EXERCISE GOAL — I would like every record reproduced exactly, with the pictures left out.

DATA RECORDS —

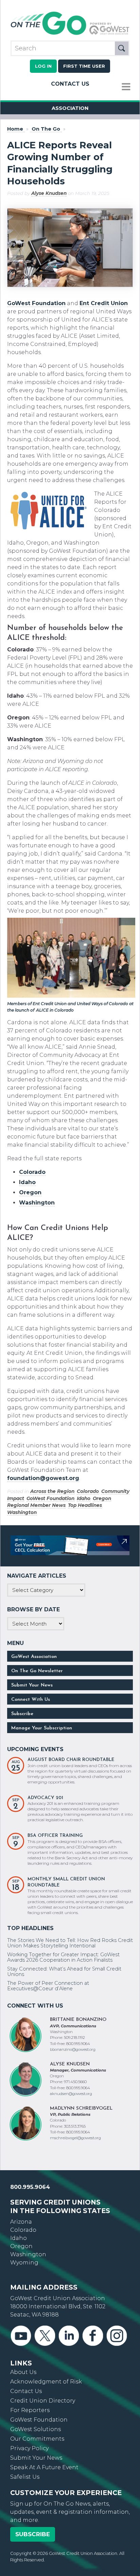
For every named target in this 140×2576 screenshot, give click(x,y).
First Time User (84, 66)
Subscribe (22, 1713)
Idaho (83, 1498)
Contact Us (70, 84)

RESULT —
For every named target in this 140×2576 screenshot, give click(x,y).
First Time User (84, 66)
Subscribe (22, 1713)
Idaho (83, 1498)
Contact Us (70, 84)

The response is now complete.